The Hot and Cold Truth About Menopause

By Michael Brodman, M.D.
Professor and Chair of OBGYN at Icahn School of Medicine at Mount Sinai

While many women sail through menopause with minimal or no side effects, others can suffer from debilitating symptoms such as unpredictable menstruation, hot flashes, sleep disturbances, mood changes, weight gain, excessive skin dryness and painful intercourse just to name a few. Deciphering the truth about menopause is a lot like the old Abbott & Costello routine "Who's On First, What's On Second" -- confusing and contradictory.

Called "the change of life" by many, menopause is quite simply the cessation of menses. In middle age, the levels of estrogen and progesterone, the two female hormones made in a woman's ovaries, start to decrease leading to menopause. Some symptoms of menopause can last for months or years. The average age of menopause is 51 according to the National Institute on Aging, but some women have their last period in the 40s and some have it in their late 50s. Women who have hysterectomies where their ovaries are removed go through immediate surgical menopause. Whatever the reason, once a woman loses her main source of estrogen, menopause symptoms can begin.

Post-menopausal women are at increased risk for osteoporosis -- weakened bones -- and heart disease. Women who smoke have an even greater risk. So in addition to the annoying quality of life symptoms of menopause, there are very real health concerns as a woman ages.

We hear a lot about whether women should use hormones to help relieve menopause symptoms. Before 2000, practically every practicing OBGYN thought that hormone replacements should be given to every woman who had even the mildest menopause symptoms. Take a pill and feel great. Then in 2002, the Women's Health Initiative (WHI) published the results of a study which showed that women were at an increased risk for breast cancer when using estrogen and progesterone. Panicked women called their doctors and were immediately taken off hormones. It was like the pendulum swung all the way to the other side overnight. The problem was that while the WHI study was the largest one to date, the average patient in the study was over 65 and obese, and fifty percent of the patients in the study smoked. A very unhealthy group who were at increased risk for breast cancer without taking hormones.

A more recent study was done on women between the ages of 45 and 55 who took estrogen only hormone replacement for five years and in this study, there were fewer breast cancers, fewer bone fractures, a decreased risk of colorectal cancer and heart attacks.

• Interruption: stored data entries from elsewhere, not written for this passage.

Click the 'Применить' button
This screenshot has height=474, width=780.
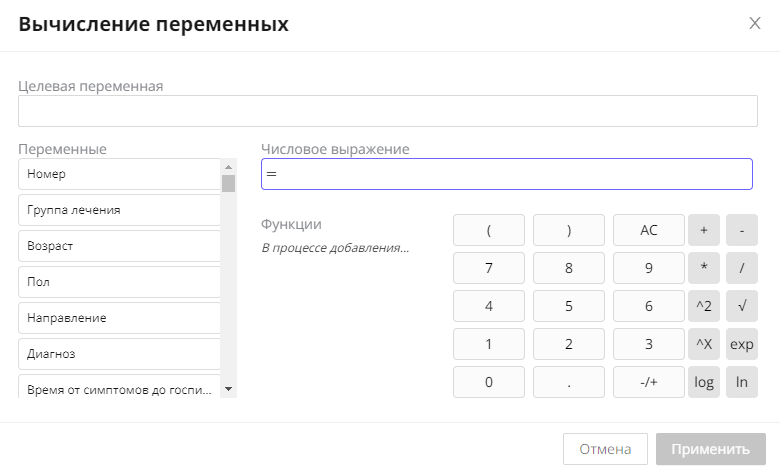point(711,449)
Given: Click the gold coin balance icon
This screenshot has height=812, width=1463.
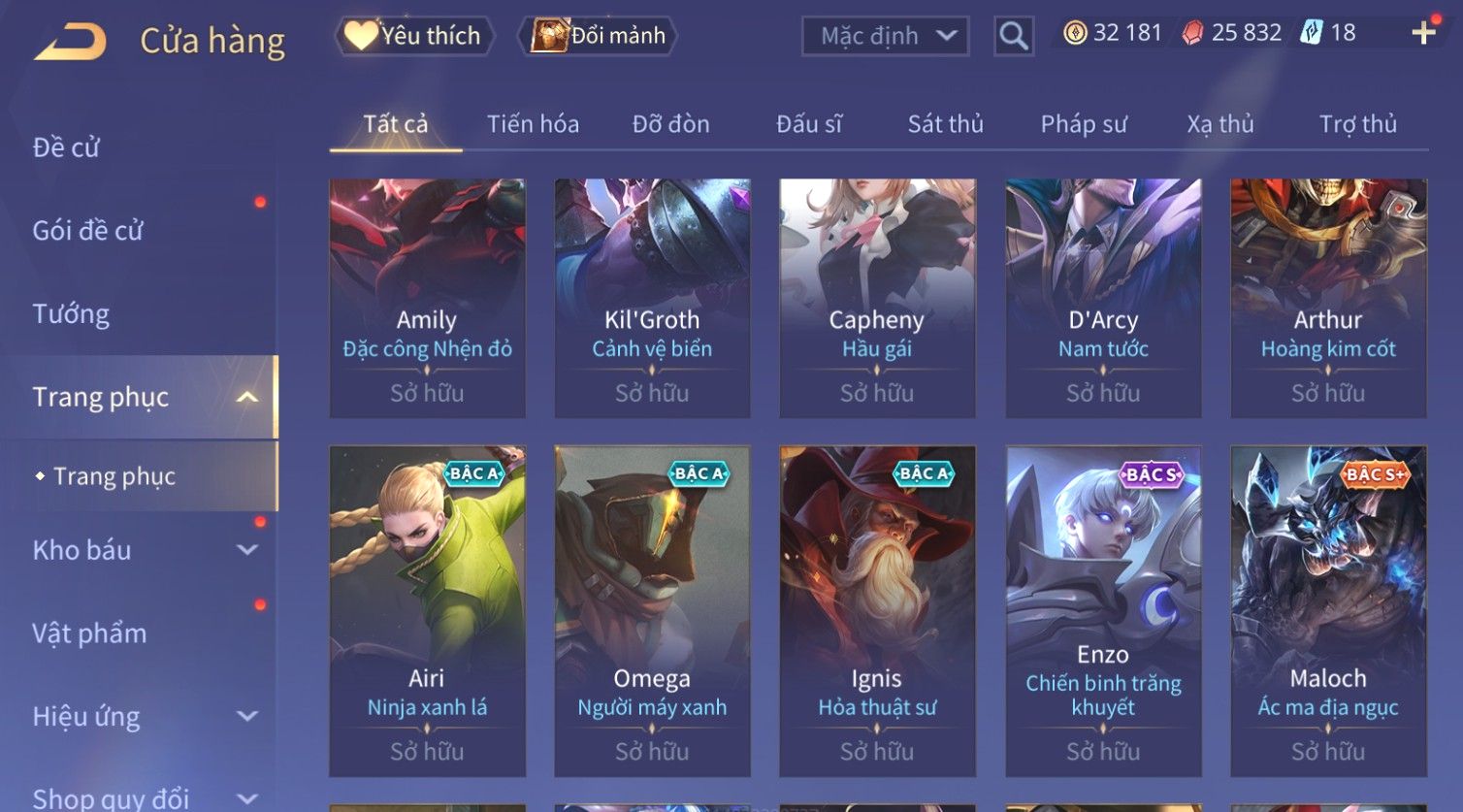Looking at the screenshot, I should pyautogui.click(x=1075, y=33).
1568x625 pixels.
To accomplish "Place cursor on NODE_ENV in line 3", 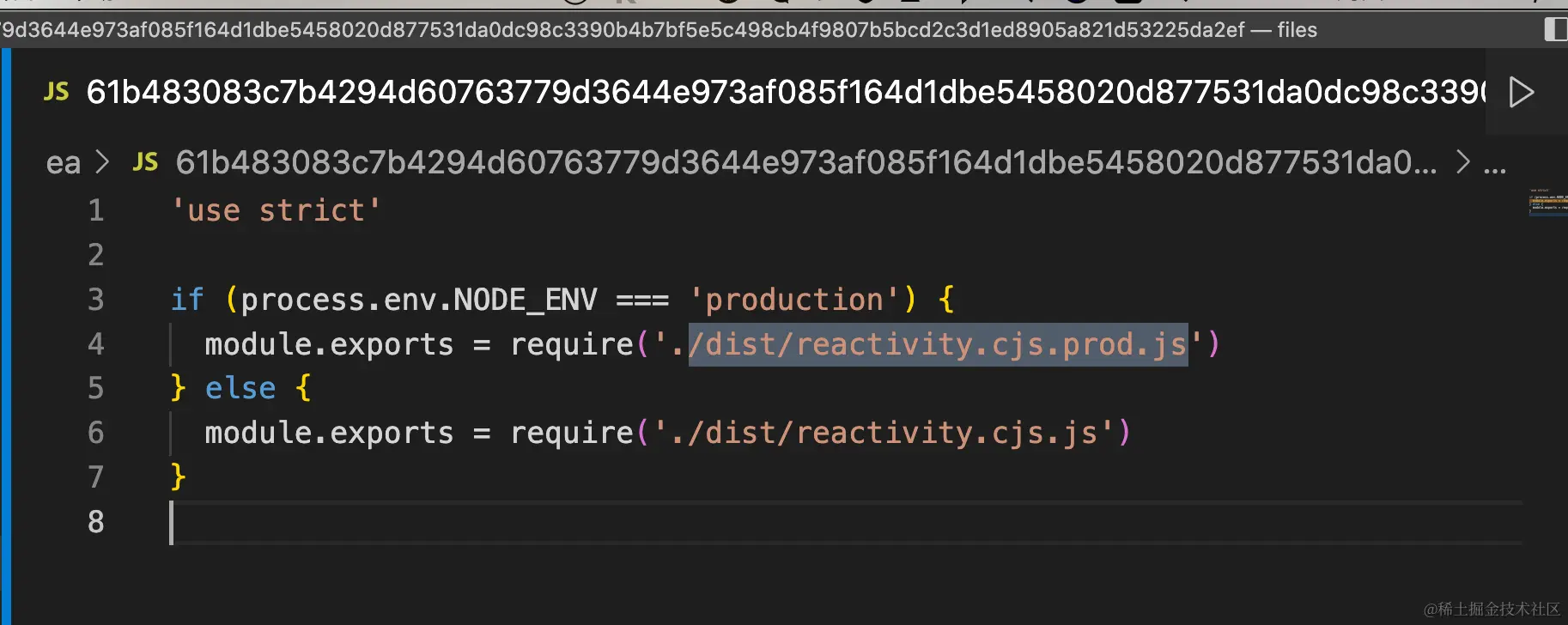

Menopause is not a disease that has to be treated, and while there is still more to be learned about hormones, hormone use for prevention may be appropriate for some women.

Have a conversation with a physician who is knowledgeable, takes into account everything that is going on in your body and knows your family history. If everybody in your family dies of heart disease, that's important. If everybody in your family gets breast cancer, women need to factor this into their decision about whether to take hormones. And most importantly, adopt a healthy lifestyle no matter what your age. Don't smoke. If you smoke, stop. Eat a healthy diet, low in fat, high in fiber, with plenty of fruits, vegetables and whole-grain foods. Make sure you get enough calcium and vitamin D. Maintain a healthy weight and exercise. Set yourself up for healthy aging.

There are always risks and benefits in life, and hormone replacement therapy is no different. I like cooking, so I like to use a food analogy with my patients. You follow the recipe and at some point, you taste the food and you adjust the seasoning.